Sur les plateformes de social bookmarking, les usagers décrivent les ressources pour les retrouver ultérieurement mais aussi pouvoir les partager. Pour Olivier Le Deuff, les folksonomies s’inscrivent donc dans une « redocumentarisation » où l’usager confère un sens au document, à partir de l’usage qu’il souhaite en faire. Gageons que la parution de son nouvel ouvrage, “Du tag au like” offrira une approche intéressante de ce questionnement sur l’indexation des contenus en ligne.
Dans le cas du social bookmarking, les mots clés doivent être précis et clairs et correspondre à un besoin dans le but d’une utilisation ultérieure.

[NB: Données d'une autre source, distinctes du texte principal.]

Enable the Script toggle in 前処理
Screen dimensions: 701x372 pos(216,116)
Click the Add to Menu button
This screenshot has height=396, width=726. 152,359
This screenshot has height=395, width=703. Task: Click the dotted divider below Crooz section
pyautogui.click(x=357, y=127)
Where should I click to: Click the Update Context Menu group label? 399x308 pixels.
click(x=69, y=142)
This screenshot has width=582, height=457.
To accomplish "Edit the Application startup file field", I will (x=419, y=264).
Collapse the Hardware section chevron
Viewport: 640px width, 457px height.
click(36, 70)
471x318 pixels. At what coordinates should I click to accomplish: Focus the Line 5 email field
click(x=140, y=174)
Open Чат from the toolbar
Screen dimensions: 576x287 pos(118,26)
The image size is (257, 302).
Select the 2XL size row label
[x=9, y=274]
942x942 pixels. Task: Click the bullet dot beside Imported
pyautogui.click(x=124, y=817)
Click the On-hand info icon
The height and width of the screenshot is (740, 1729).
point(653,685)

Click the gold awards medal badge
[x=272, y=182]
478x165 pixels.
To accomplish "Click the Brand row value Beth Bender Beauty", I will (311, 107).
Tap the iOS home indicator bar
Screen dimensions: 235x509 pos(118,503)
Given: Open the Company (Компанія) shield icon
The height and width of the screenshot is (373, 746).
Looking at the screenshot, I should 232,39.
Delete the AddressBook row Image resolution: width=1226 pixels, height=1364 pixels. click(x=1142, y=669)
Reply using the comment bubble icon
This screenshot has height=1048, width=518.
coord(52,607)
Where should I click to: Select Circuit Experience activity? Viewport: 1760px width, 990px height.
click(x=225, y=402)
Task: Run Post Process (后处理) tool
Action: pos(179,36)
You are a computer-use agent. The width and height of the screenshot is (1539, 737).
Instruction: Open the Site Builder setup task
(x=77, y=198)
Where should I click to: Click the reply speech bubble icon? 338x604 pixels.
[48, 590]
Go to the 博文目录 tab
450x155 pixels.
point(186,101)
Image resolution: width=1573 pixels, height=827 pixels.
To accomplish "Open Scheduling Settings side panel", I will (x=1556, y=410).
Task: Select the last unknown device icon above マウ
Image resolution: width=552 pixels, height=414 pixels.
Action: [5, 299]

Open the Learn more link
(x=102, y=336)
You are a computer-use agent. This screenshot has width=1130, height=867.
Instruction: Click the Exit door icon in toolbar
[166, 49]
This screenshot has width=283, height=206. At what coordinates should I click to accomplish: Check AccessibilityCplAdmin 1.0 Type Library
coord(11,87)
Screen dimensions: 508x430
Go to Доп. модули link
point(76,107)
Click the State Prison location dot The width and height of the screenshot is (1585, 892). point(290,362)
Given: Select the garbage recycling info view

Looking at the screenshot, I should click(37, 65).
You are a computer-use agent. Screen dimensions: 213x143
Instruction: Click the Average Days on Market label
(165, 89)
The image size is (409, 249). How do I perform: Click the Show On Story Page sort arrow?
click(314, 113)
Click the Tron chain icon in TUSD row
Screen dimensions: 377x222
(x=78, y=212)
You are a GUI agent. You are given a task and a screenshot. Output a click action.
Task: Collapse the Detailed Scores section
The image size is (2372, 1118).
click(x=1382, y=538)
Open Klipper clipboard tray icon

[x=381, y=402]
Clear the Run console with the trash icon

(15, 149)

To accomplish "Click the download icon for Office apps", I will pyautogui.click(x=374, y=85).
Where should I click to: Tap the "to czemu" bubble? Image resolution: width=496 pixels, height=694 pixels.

Ils peuvent décrire le contenu, le niveau d’utilisation, le contexte pédagogique, le support (pdf, vidéo…) mais aussi être associé à une tâche (à revoir, à commander, à diffuser…). Il sert à retrouver la bonne ressource au moment de la rédaction pour cela il convient de se fixer des règles de bonne pratique, et de les reprendre régulièrement, les simplifier et les harmoniser.
Du côté des outils…
Diigo et Delicious, deux outils aux fonctionnalités proches et à la plus-value info-documentaire réelle. Diigo est l’outil le plus complet mais aussi certainement le plus complexe si on veut pouvoir maîtriser toutes ses fonctionnalités. L’interface n’est pas très esthétique mais la palette d’utilisation est large. Il est possible de sauvegarder des pages web mais aussi des captures d’écran, image, vidéos ou pdf.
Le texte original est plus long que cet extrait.